TERRE-PATRIE

Edgar Morin (avec Anne Brigitte Kern) Points Seuil 1993

Sociologue marqué dans sa jeunesse par son engagement dans la Résistance et sa rupture avec le communisme, Edgar Morin a consacré sa vie à poser les bases d’une pensée capable d’embrasser la complexité des choses sans verser dans la simplification. Cet ouvrage est destiné à fonder un universalisme (humain donc terrien) permettant d’appréhender la mondialisation sans hégémonisme arbitraire.

0.                Prologue : L’histoire de l’Histoire

Depuis l’apparition de l’Homme sur la Terre, la Préhistoire correspond en gros à la phase de dispersion des chasseurs cueilleurs et d’évolution diversifiée des civilisations.

A partir du néolithique, on assiste au contraire à une sédentarisation, à des expansions et à la constitution d’empires. L’Histoire est chaotique et unifiante.
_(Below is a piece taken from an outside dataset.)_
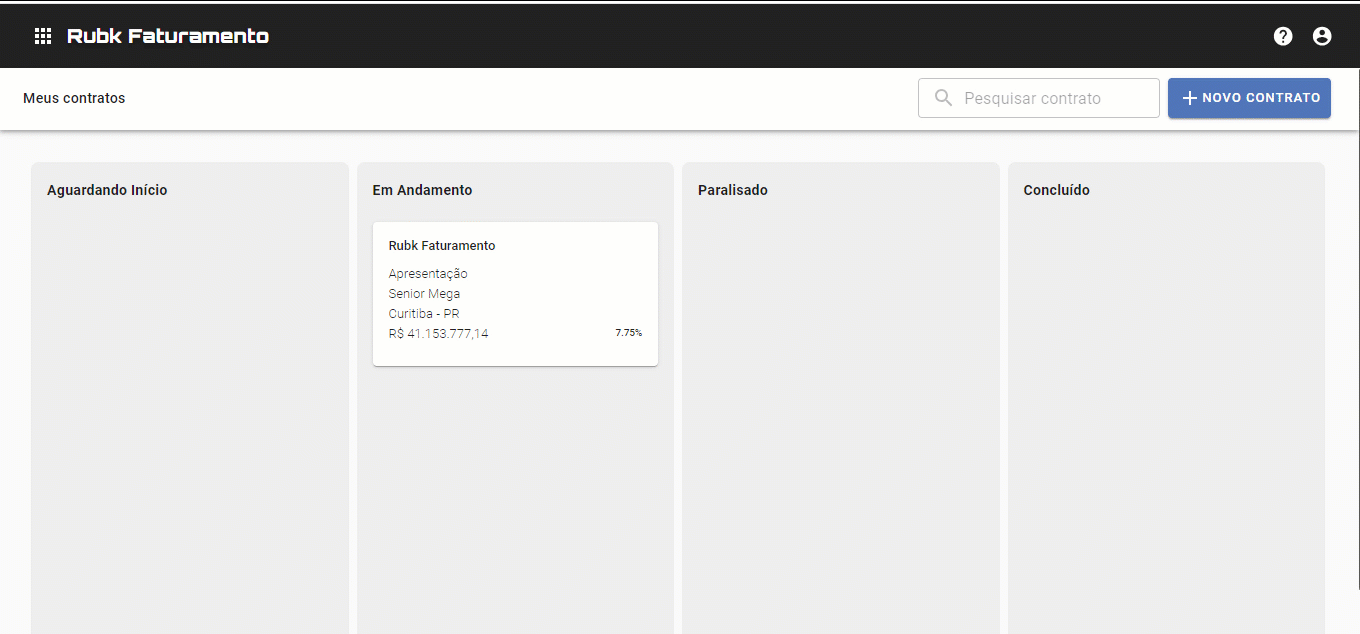Screen dimensions: 1360x634
Task: Click the Curitiba - PR location text
Action: click(424, 314)
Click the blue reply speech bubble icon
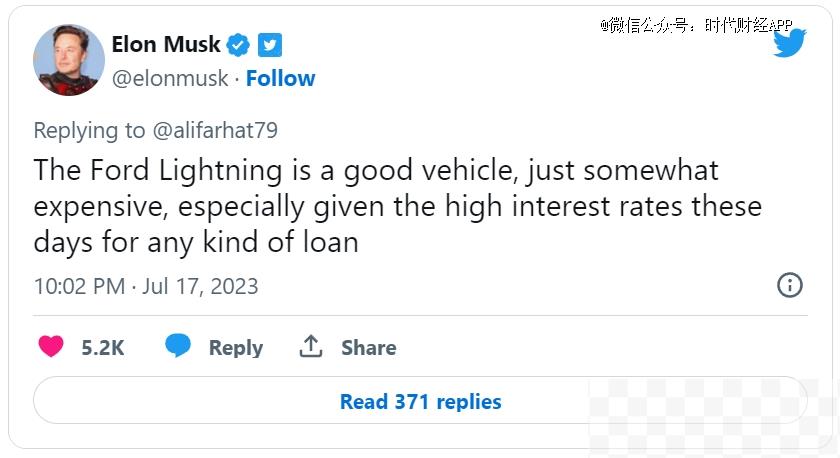Screen dimensions: 840x458 tap(178, 346)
Elle débouche sur l’Ere Planétaire.

1.                L’Ere Planétaire

Elle s‘amorce avec les grands voyages du XVème - XVIème siècle, et avec Copernic et les débuts de la vision scientifique.

Ensuite, les états-nations se développent en Europe, deviennent pour partie des empires, et versent parfois dans le totalitarisme.

Depuis la chute des empires et la mondialisation marchande, le monde est sujet à des dialectiques unification planétaire – repli communautaire.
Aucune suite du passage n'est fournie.